Quand la mode rencontre le documentaire
S’inspirant de la vision de Franca Sozzani, ancienne rédactrice en chef de Vogue Italia, sur l’image de mode comme prétexte pour mettre en lumière des sujets sociétaux importants, Jeanne Lucas accueille ses modèles dans un studio. Ensemble, la photographe et les TDS pensent les shootings. « Iels ont choisi leurs tenues, leurs poses, et ont été au cœur de la direction artistique, précise l’autrice. J’avais envie d’en faire des mannequins, afin qu’iels reprennent le contrôle sur leur image. » C’était aussi, pour Jeanne Lucas, une façon de proposer une autre écriture, un autre regard sur ces professions stigmatisées et décriées. En parallèle des photographies prises en studio se déploient des clichés intimistes du quotidien de ces personnes. Elles s’appellent Petra, Al, Rico, Osmose, Tony ou No, et chacun·e raconte son histoire à travers ses occupations ordinaires, loin des stéréotypes. « Ces images n’avaient pas vocation à être publiées. Au départ, c’était une archive personnelle, un témoignage de nos rencontres, avant de poursuivre au studio, explique l’artiste. Pourtant, elles permettent de les connaître réellement, car certain·es ont voulu jouer des rôles en studio qu’iels n’ont pas forcément dans la vie de tous les jours. » Les deux genres photographiques se succèdent sur des pages aux textures différentes, s’entrechoquent, se confrontent pour mieux révéler les multiples vérités des TDS.

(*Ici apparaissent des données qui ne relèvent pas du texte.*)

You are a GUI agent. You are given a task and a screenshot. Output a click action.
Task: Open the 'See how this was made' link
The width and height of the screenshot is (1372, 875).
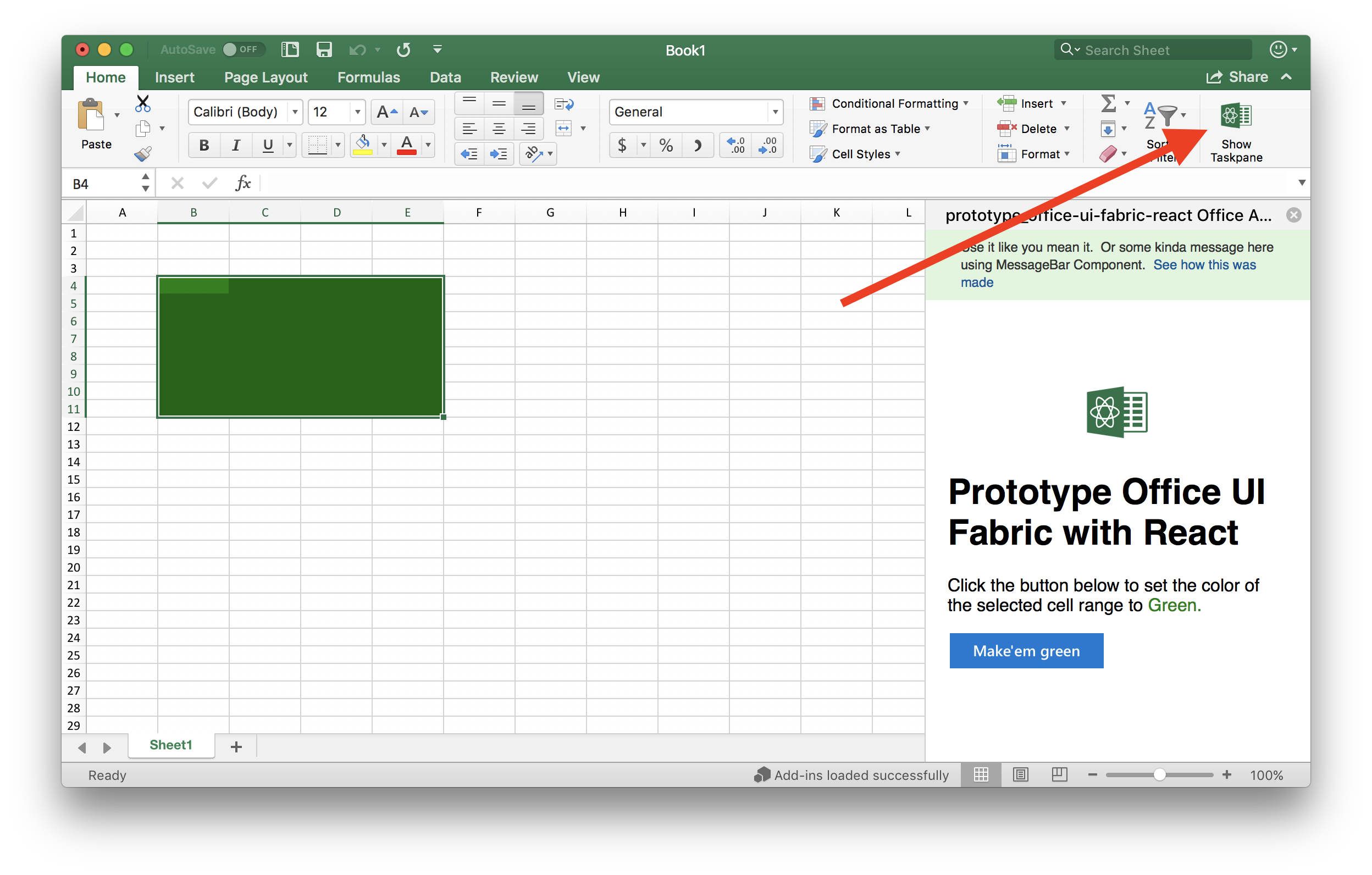(x=1204, y=265)
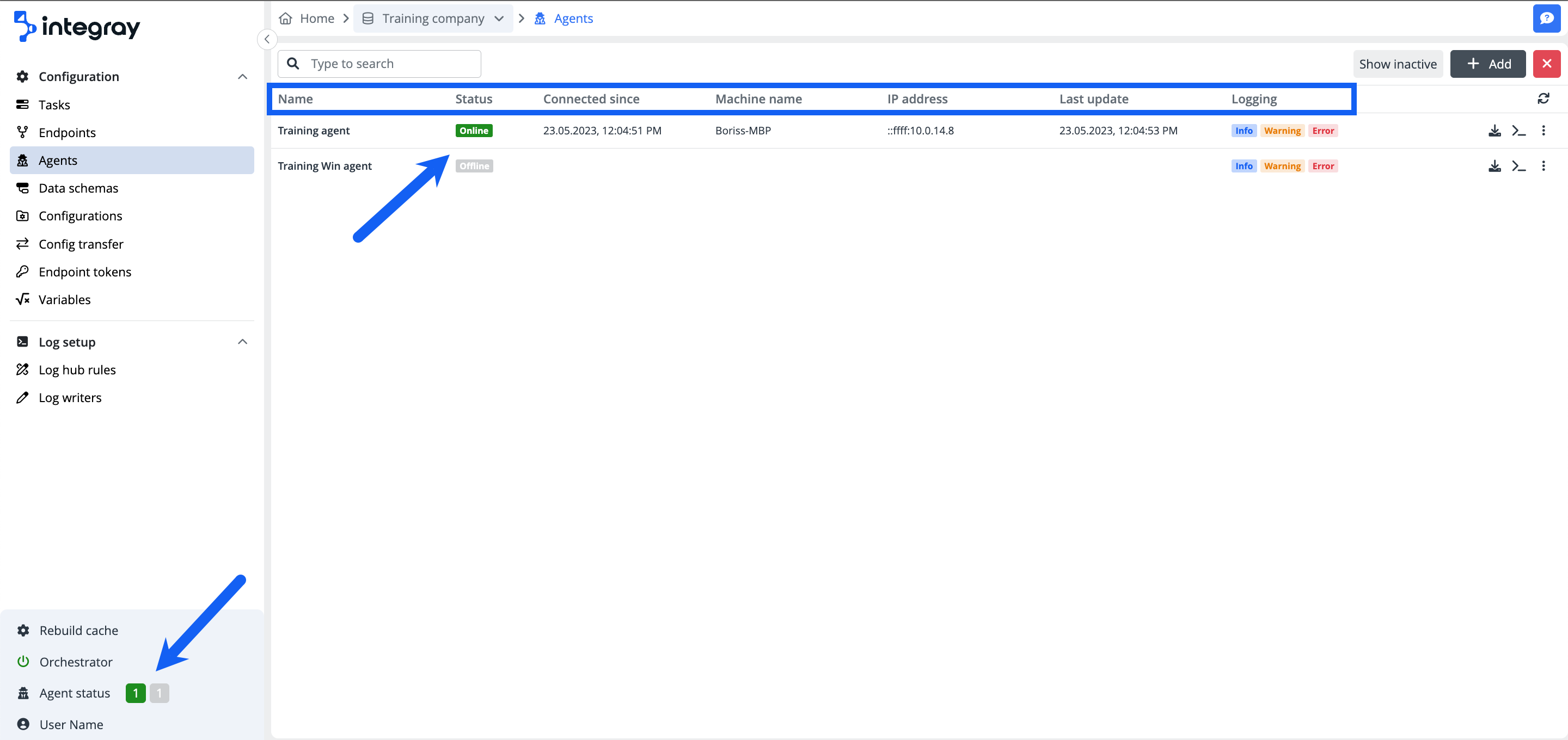Open Endpoints in the sidebar

[67, 133]
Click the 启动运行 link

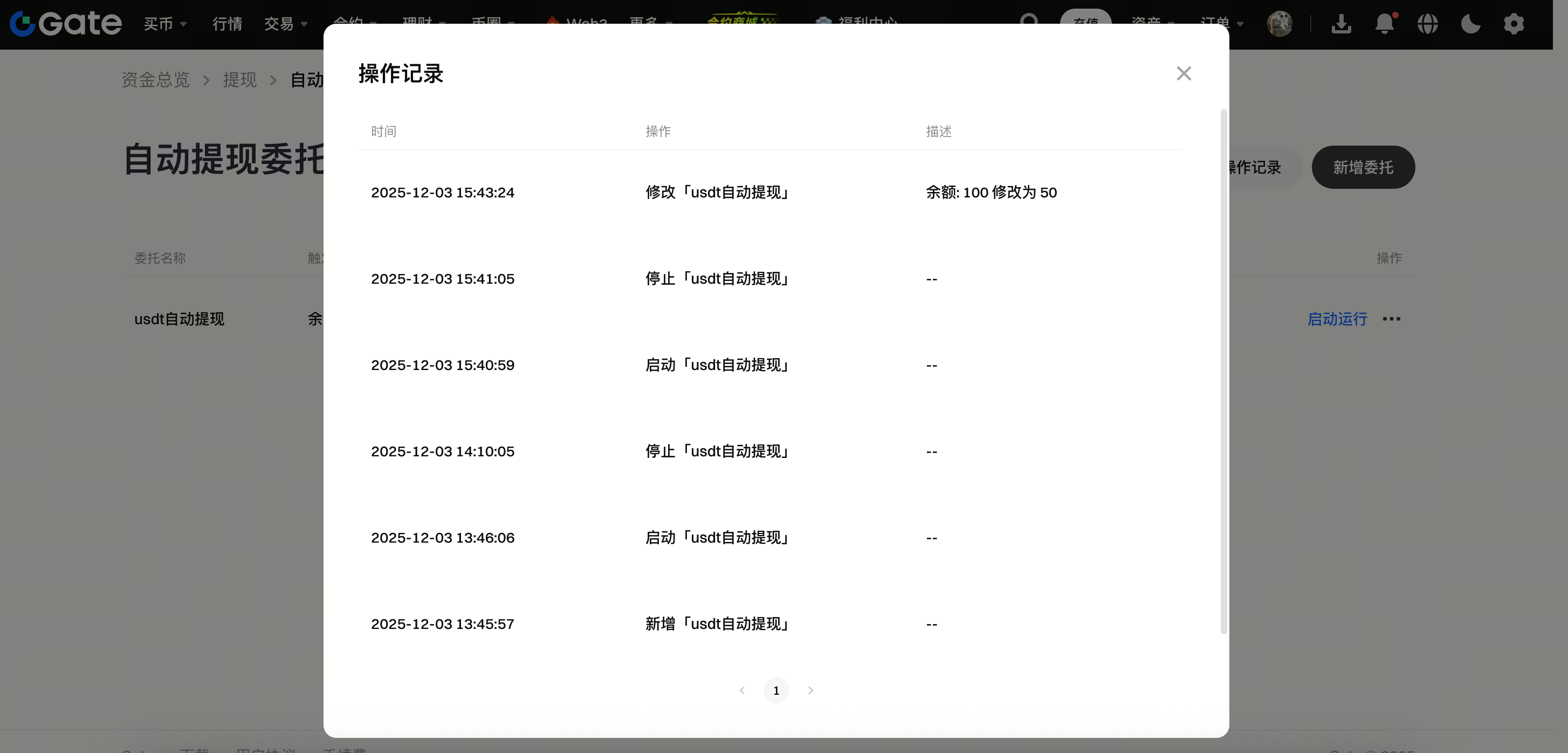(x=1337, y=319)
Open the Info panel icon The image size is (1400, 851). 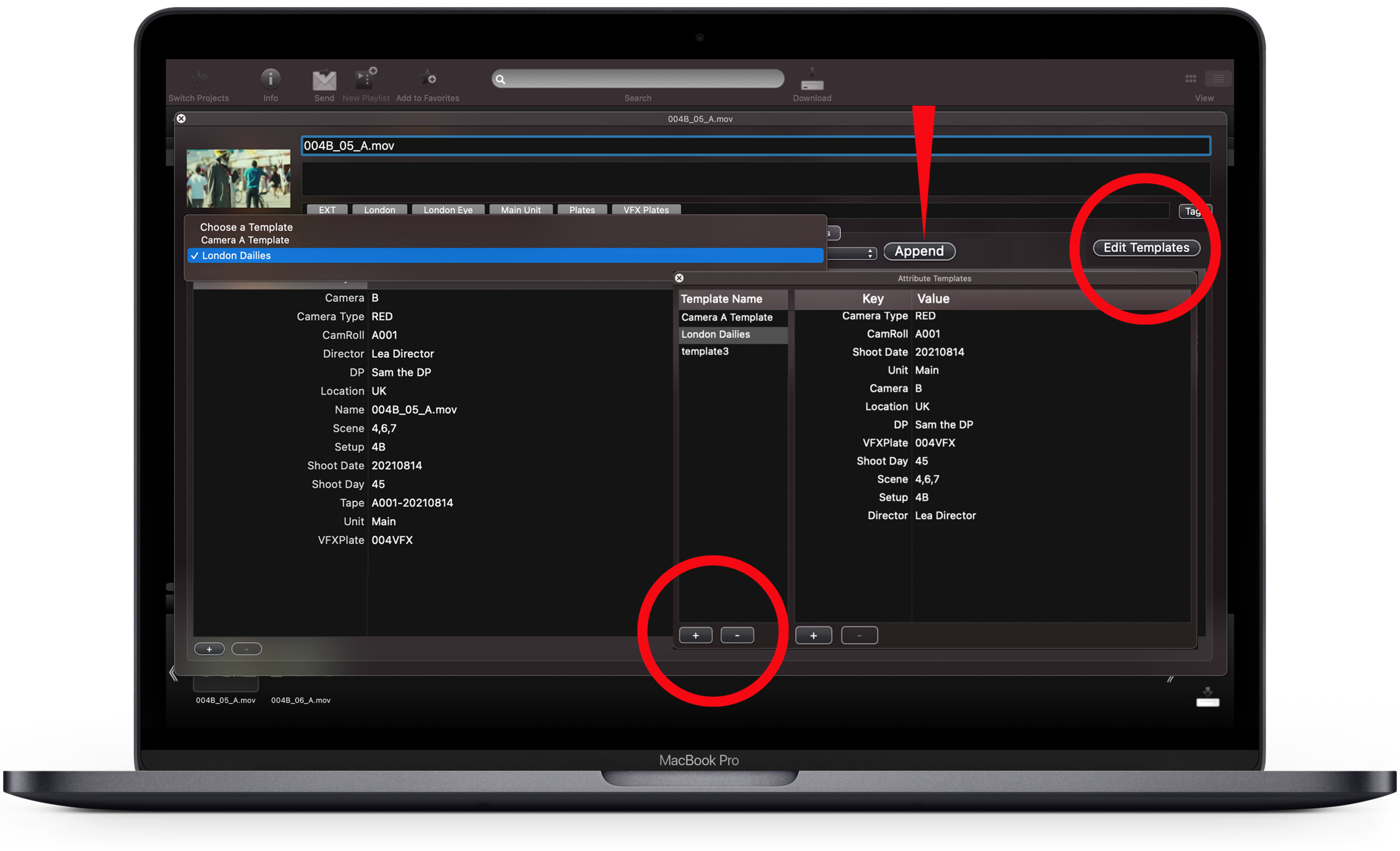tap(270, 79)
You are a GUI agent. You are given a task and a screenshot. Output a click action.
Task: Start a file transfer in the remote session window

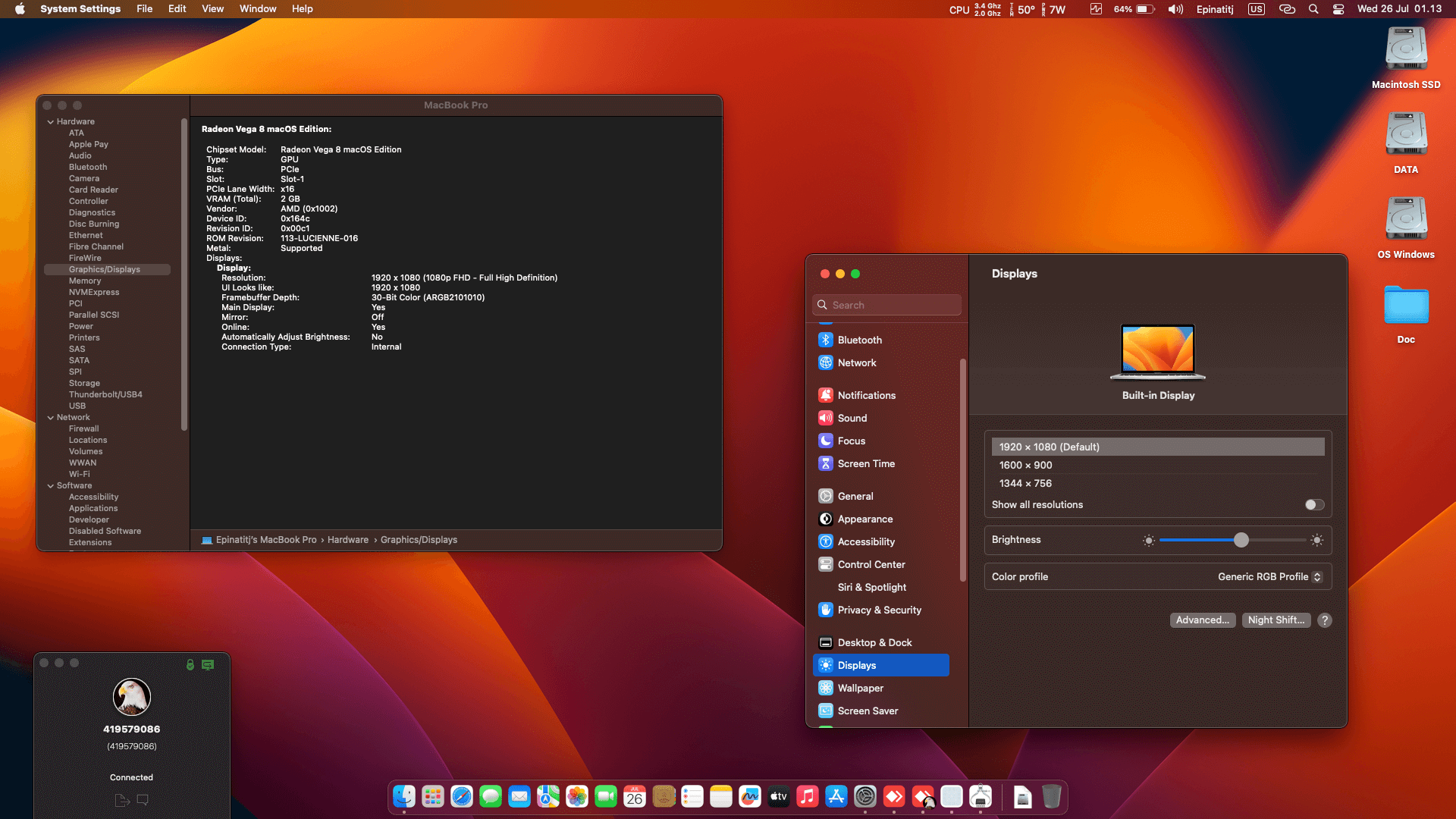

« Ce travail repose sur des échanges humains »
Sur trois pages, un message revient : « Cette page est volontairement laissée blanche à la suite du retrait du consentement du·de la modèle. » Jeanne Lucas a voulu s’assurer que les personnes qu’elle a rencontrées au fur et à mesure des années pour son projet étaient toujours d’accord de figurer dans son livre. « Ce travail repose sur des échanges humains. Je suis allée chez elles·eux, iels se sont ouvert·es à moi, mais je leur ai aussi raconté ma vie. J’essayais de répondre le plus sincèrement possible à leurs questions. » Des connexions s’approfondissent. Si se faire accepter s’avérait être un parcours du combattant au départ, Jeanne Lucas a su gagner la confiance de ses interlocuteur·ices. Contacté·es par Instagram, puis par bouche-à-oreille, les TDS se livrent à l’autrice sur leurs conditions de travail, sur les violences et les stigmatisations qu’iels subissent. « En redéfinissant les codes de sa pratique, Jeanne bouleversera les places classiquement attribuées au photographe et au modèle. Bousculer le contrat photographique est le moyen qu’elle utilisera pour mettre à mal nos idées reçues sur un autre système marchand, l’échange économico-sexuel », écrit David Le Simple, référent pour les questions liées au genre et aux discriminations sexuelles et sexistes, dans son essai qui clôture Politique.